John Dodge and Horace Dodge were inseparable as children and adults. They were in fact so close, they they both died as young men in 1920 -- it said the Horace out of grief from the loss of John.
Originally they built bicycles, but in 1900 they formed Dodge Brothers to supply engine and chassis components for Detroit's automakers; with a large contract to produce transmissions for Oldsmobile. John was the Sales/Manager brother, while Horace was the tinkerer/engineer brother.
In 1903, they signed a contract to supply components exclusively to Ford, in exchange for a large share of the company. This arrangement lasted for 10 years -- until 1913 they and Ford had a major disagreement on how Ford's profits were distributed -- causing them to stop supplying Ford and to declare that they would start building cars themselves.
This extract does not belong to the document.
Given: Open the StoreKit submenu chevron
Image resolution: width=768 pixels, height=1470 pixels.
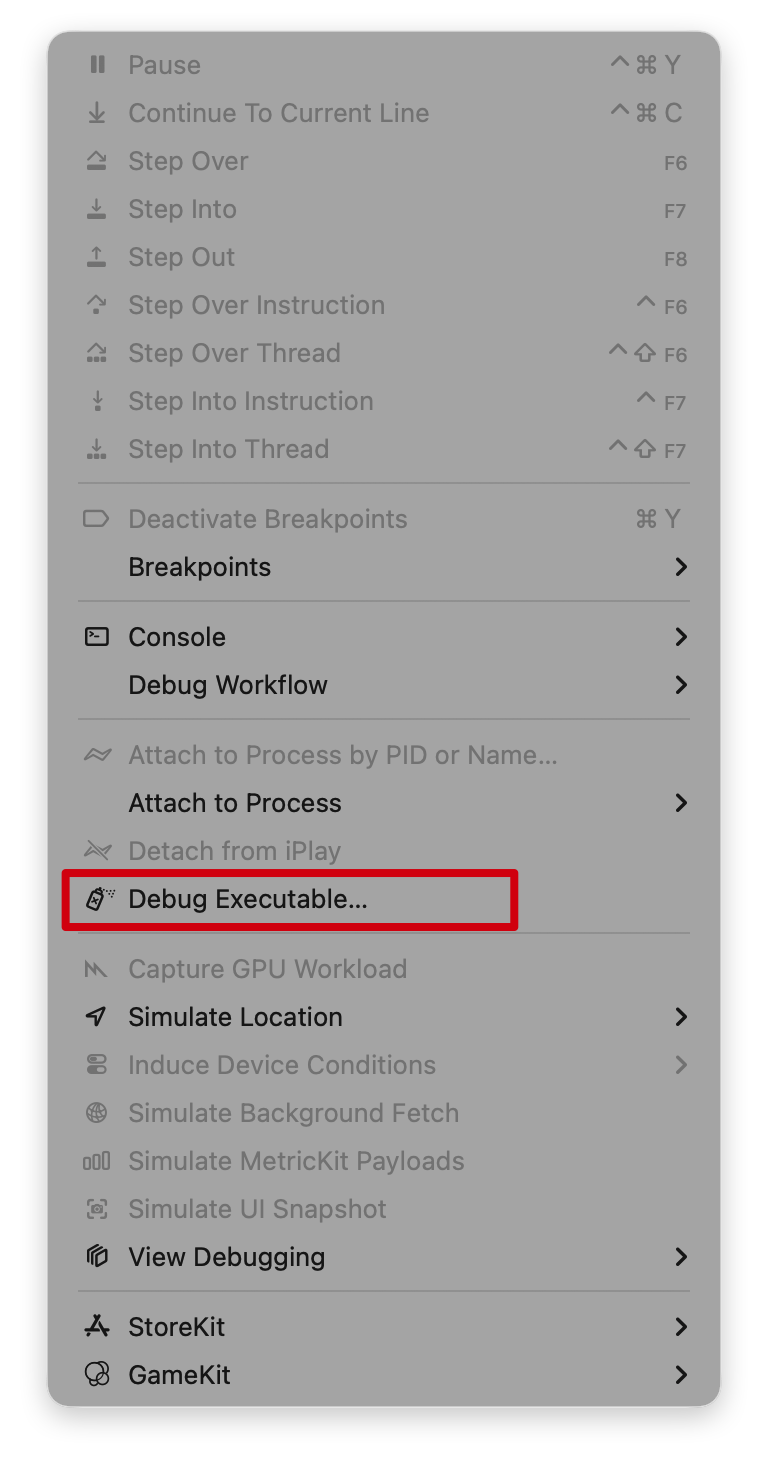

Before the first Dodge Brothers car was produced, they had sign up over 20,000 dealers because of their reputation for quality. It should be noted that while they had a reputation for quality, were among the richest men in Detroit, and very generous in their charitable foundations -- their crude and aggressive behavior kept them from being accepted by the by Detroit elite.
In late 1914, the first Dodge Brothers car rolled off the assembly line and was an immediate hit with the public. For about the same price as a Ford Model T -- a Dodge Brothers had an electric starter, leather interior, a windshield, near double the horsepower, and a far superior three speed transmission. They went from no where to fourth in US car sales.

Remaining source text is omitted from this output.